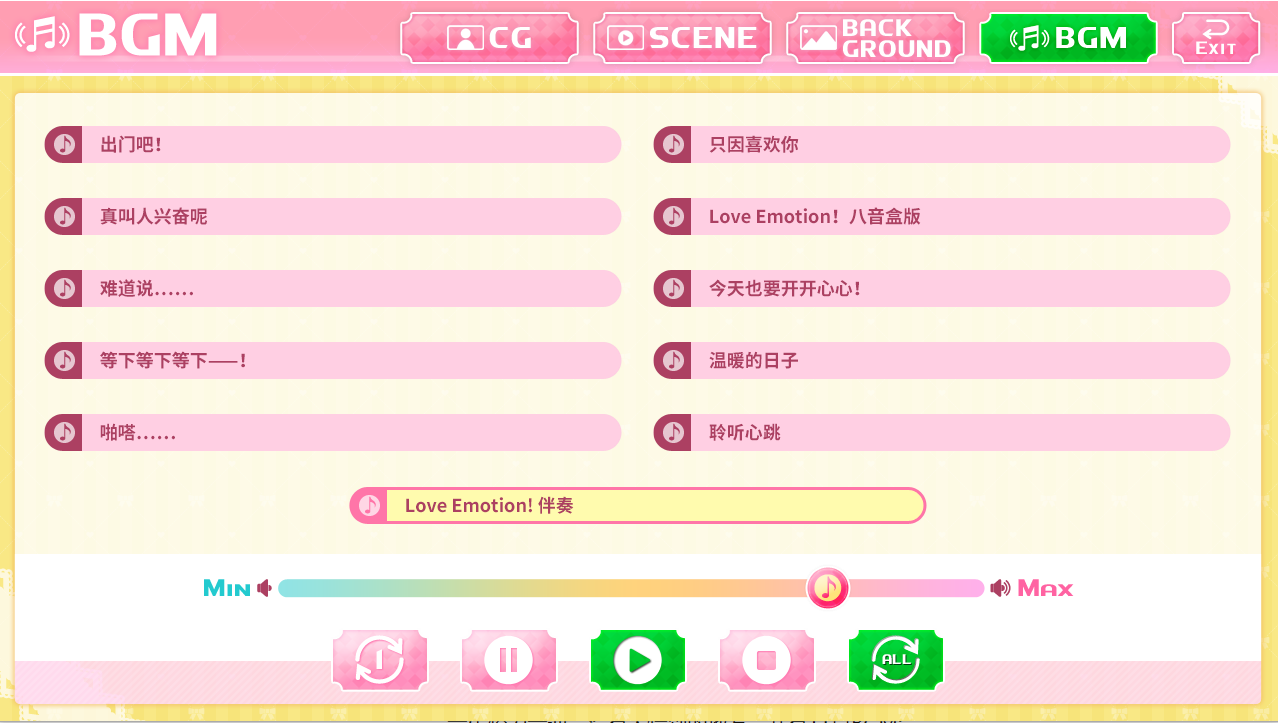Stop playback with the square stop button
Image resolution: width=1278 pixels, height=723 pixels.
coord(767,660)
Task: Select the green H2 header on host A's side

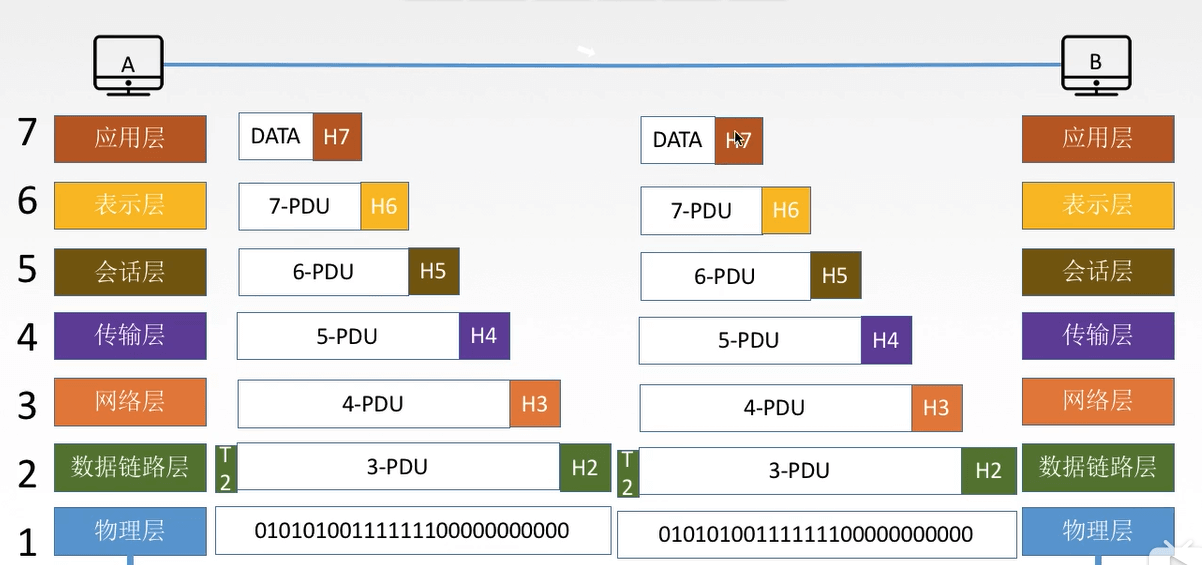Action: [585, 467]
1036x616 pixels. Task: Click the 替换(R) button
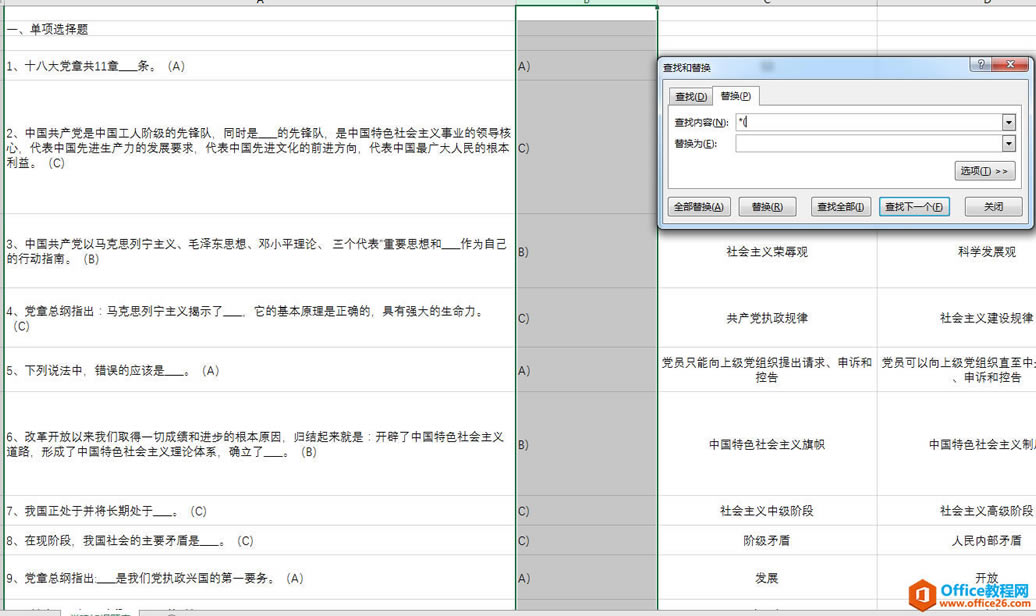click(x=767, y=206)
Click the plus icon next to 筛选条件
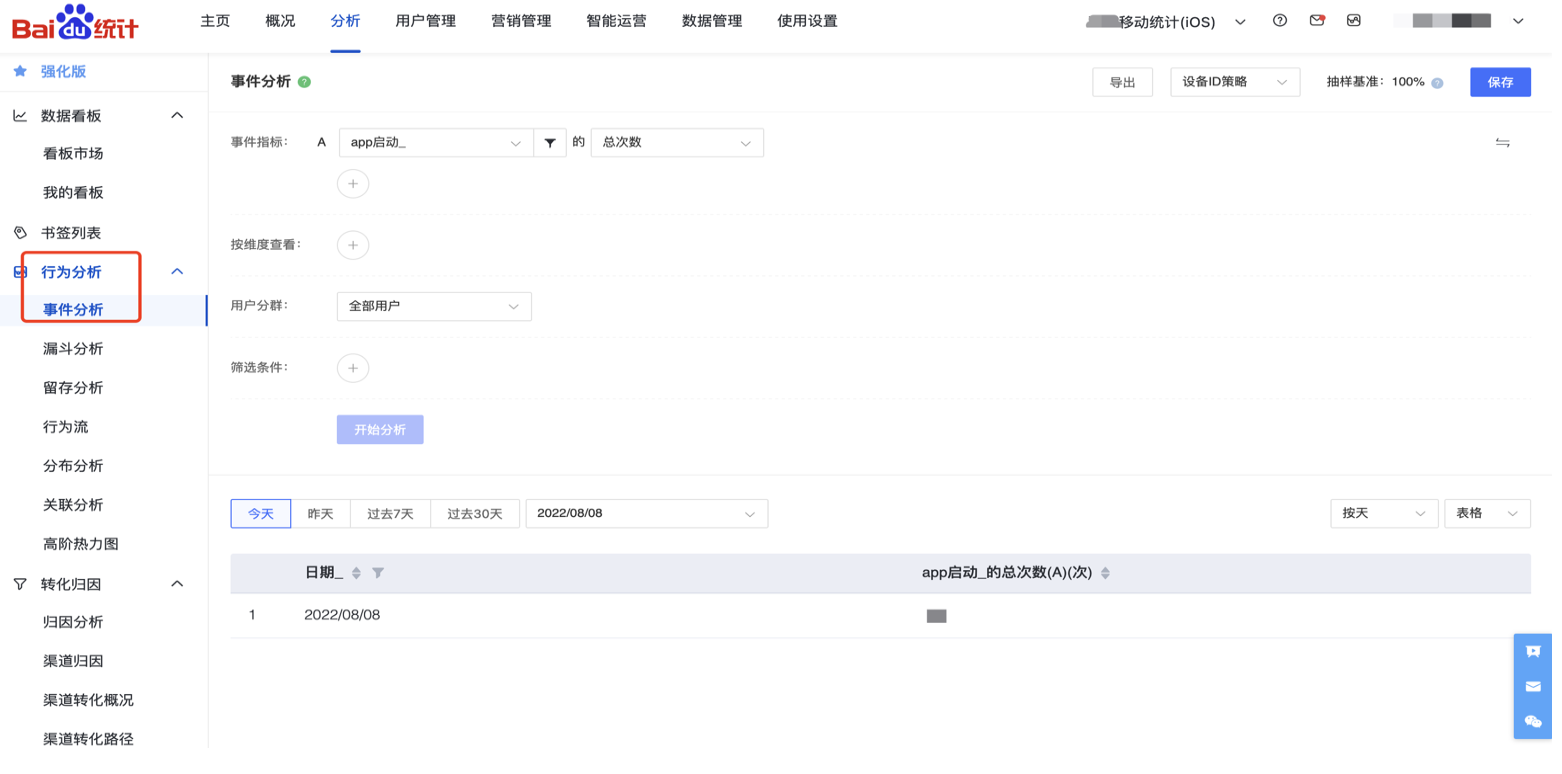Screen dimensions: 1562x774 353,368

==

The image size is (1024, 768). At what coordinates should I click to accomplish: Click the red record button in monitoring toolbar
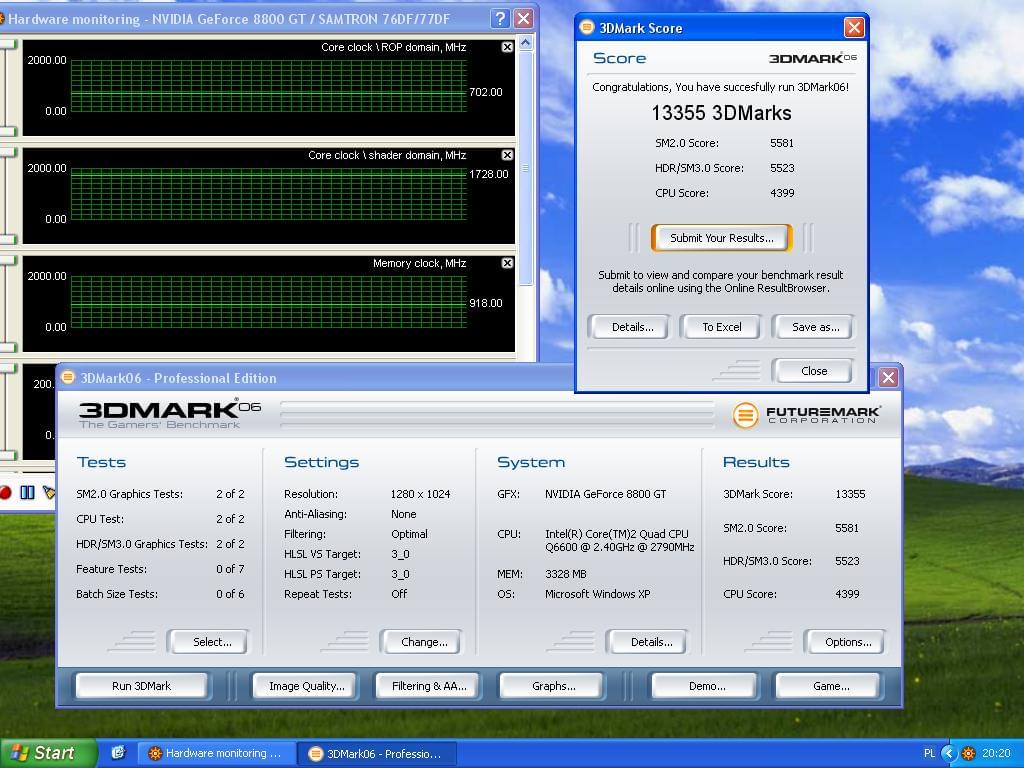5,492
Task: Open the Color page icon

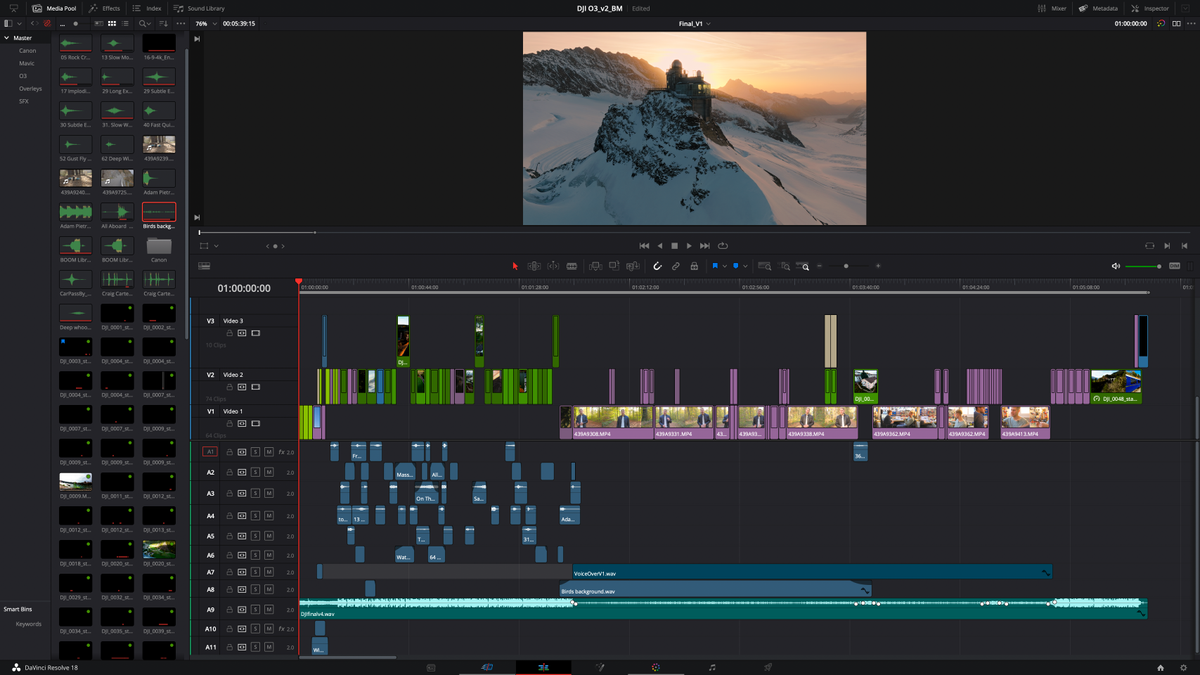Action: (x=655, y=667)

--

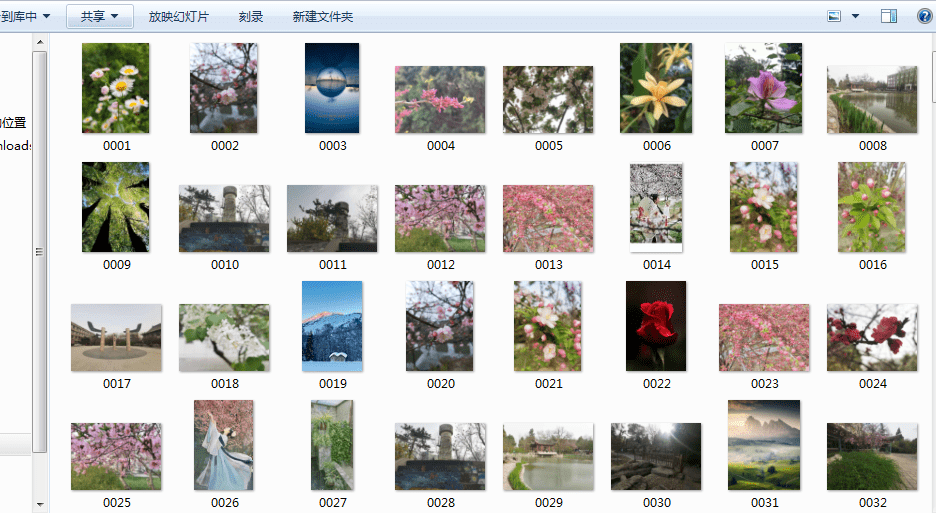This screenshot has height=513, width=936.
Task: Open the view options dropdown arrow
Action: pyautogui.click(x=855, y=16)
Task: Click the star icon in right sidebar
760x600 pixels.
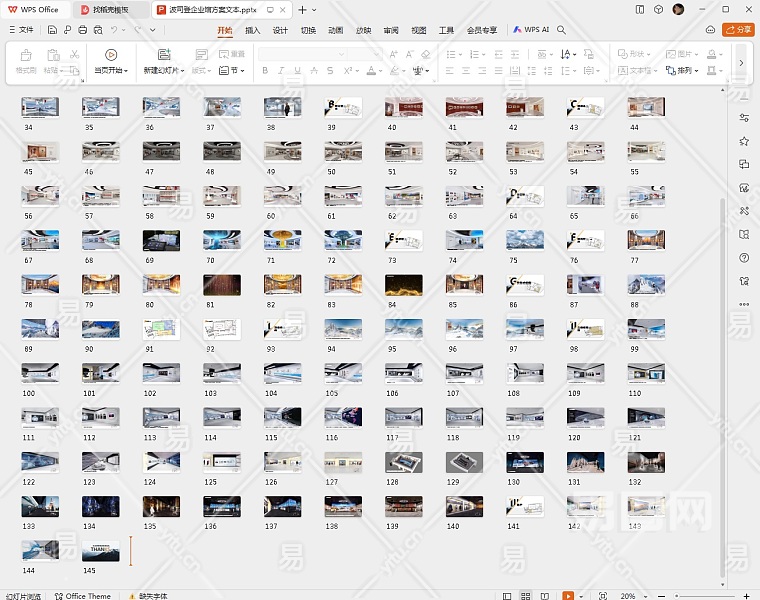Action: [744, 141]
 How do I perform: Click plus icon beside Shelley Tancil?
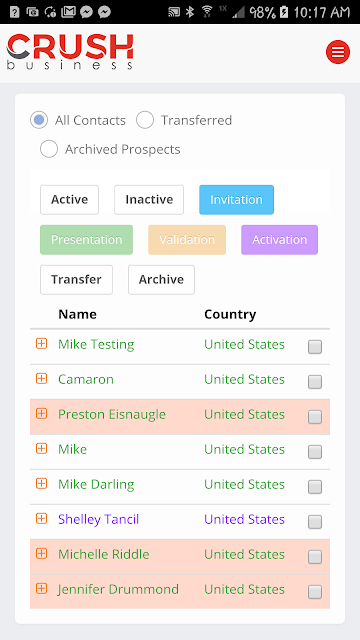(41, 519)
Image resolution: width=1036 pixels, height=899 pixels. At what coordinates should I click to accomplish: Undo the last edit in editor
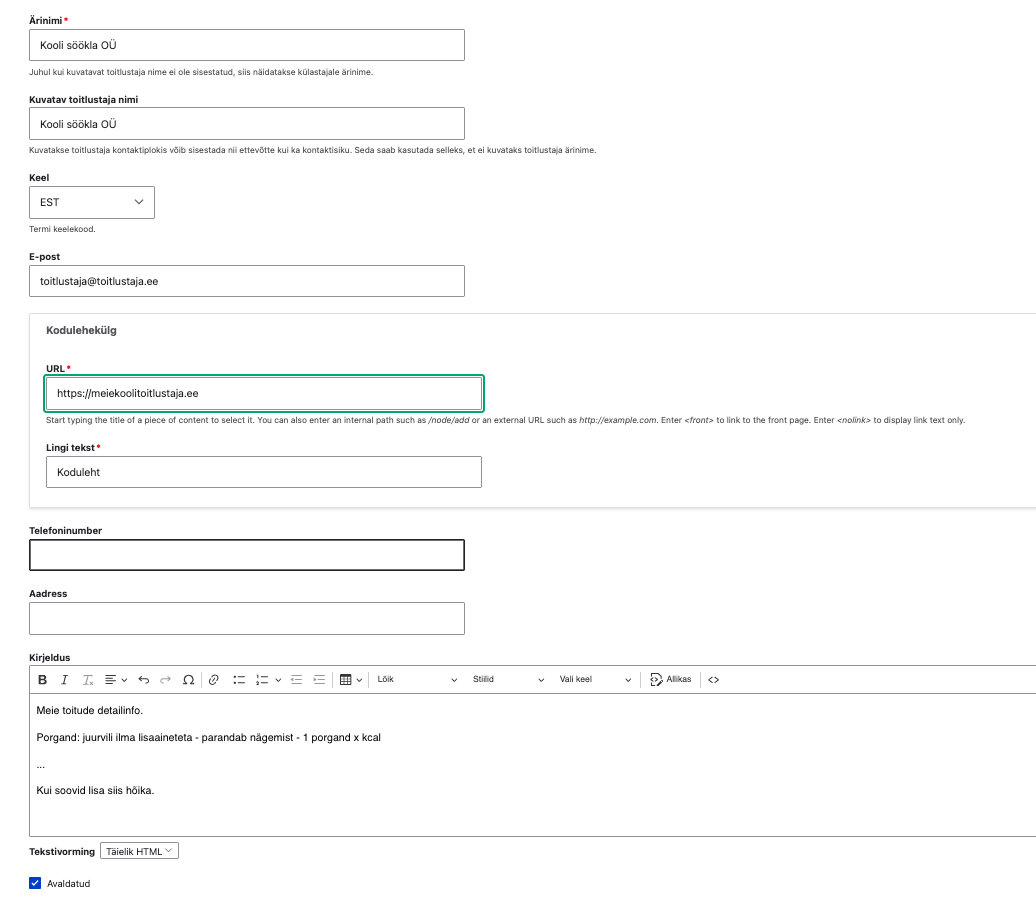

INSTRUCTIONS FOR THE TASK -> Within the listing above, extract exactly the lines that run from the one containing "760x600 pixels." through the one containing "Image resolution: width=1036", excluding any pictures.

SOLUTION TO THIS EXERCISE ->
760x600 pixels.
Action: [744, 141]
 How do I perform: Click plus icon beside Shelley Tancil?
(41, 519)
Image resolution: width=1036 pixels, height=899 pixels. At what coordinates should I click to accomplish: Undo the last edit in editor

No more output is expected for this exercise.